§ TASK
With both ends included, repeat exactly the lines of the entries below from the one containing "estados unidos (284, 1206)" down to the one containing "Special Reports (179, 73)", and no others.

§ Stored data
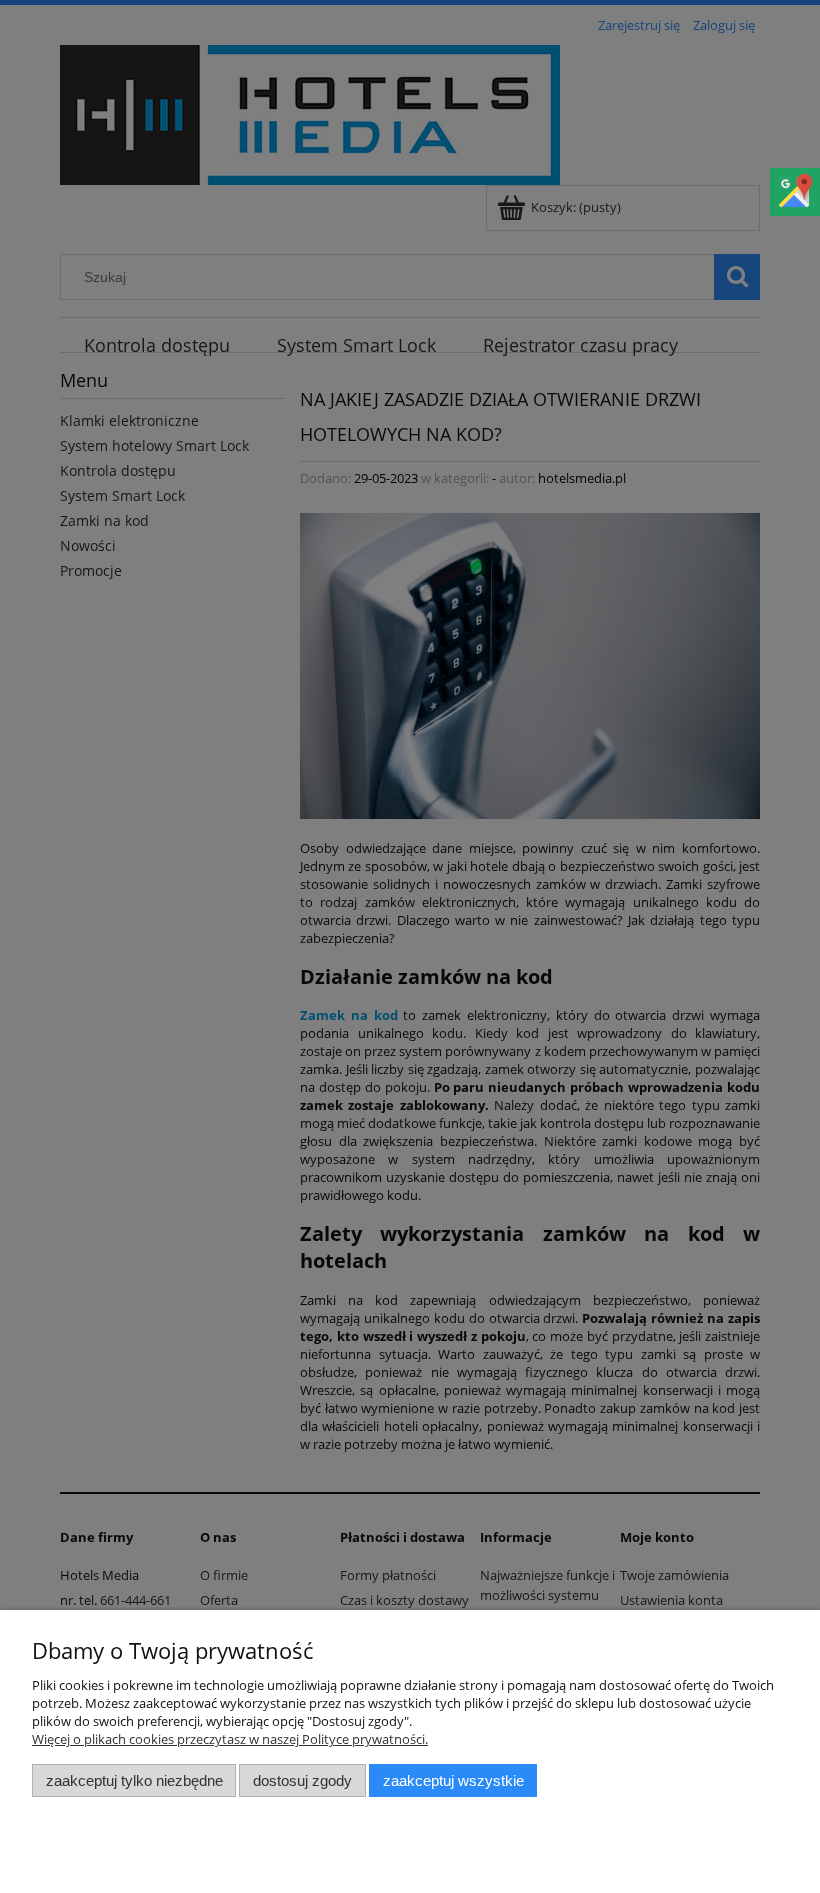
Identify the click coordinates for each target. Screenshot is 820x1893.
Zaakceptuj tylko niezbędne (134, 1780)
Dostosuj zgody (302, 1780)
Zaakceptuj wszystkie (453, 1780)
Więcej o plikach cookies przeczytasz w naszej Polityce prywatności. (230, 1739)
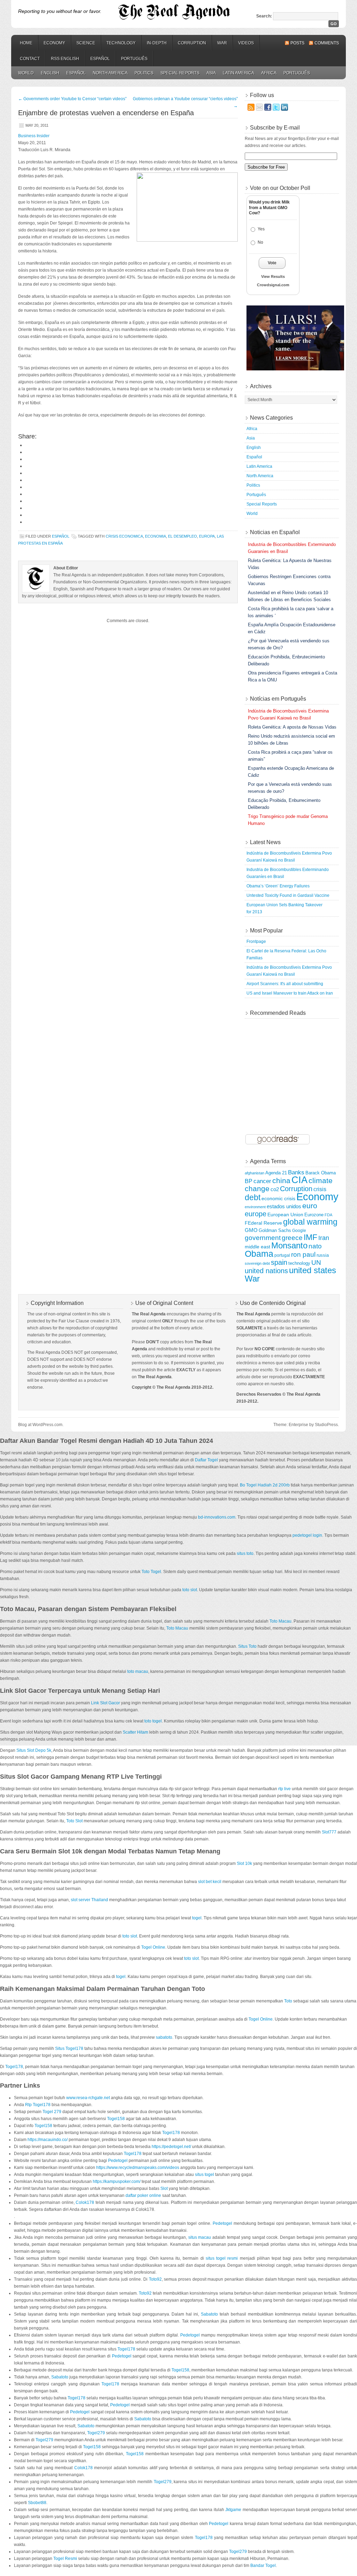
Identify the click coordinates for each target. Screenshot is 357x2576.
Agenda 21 (276, 1173)
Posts (297, 42)
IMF (310, 1237)
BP (248, 1181)
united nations (266, 1271)
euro (309, 1206)
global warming (310, 1221)
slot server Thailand (89, 1899)
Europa (207, 536)
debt (252, 1197)
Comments (326, 42)
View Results (273, 276)
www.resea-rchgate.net (88, 2097)
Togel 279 (52, 2111)
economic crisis (278, 1198)
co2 (275, 1189)
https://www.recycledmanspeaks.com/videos (137, 2167)
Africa (268, 73)
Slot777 (329, 1832)
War (222, 42)
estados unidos (284, 1206)
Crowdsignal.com (273, 285)
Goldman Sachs (275, 1230)
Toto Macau (280, 1621)
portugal (282, 1255)
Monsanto (289, 1245)
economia (155, 536)
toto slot (189, 1589)
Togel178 (14, 2066)
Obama (259, 1254)
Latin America (238, 73)
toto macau (137, 1671)
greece (292, 1237)
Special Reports (179, 73)
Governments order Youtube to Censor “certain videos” (72, 98)
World (26, 73)
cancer (262, 1181)
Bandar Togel (263, 2565)
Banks (296, 1172)
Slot (164, 2188)
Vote (272, 262)
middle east (257, 1246)
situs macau (199, 2237)
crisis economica (124, 536)
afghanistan (254, 1173)
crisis (319, 1189)
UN (316, 1262)
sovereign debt (257, 1263)
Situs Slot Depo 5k (33, 1750)
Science (85, 42)
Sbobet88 (37, 2502)
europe (255, 1214)
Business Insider (34, 135)
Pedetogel (118, 2160)
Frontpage (256, 941)
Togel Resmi (65, 2558)
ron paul (303, 1254)
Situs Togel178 (69, 2048)
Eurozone (314, 1214)
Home (26, 42)
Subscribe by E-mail (275, 128)
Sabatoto (209, 2314)
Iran (323, 1237)
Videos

§ RESULT FOR THIS EXERCISE
estados unidos (284, 1206)
Crowdsignal.com (273, 285)
Goldman Sachs (275, 1230)
Toto Macau (280, 1621)
portugal (282, 1255)
Monsanto (289, 1245)
economia (155, 536)
toto slot (189, 1589)
Togel178 (14, 2066)
Obama (259, 1254)
Latin America (238, 73)
toto macau (137, 1671)
greece (292, 1237)
Special Reports (179, 73)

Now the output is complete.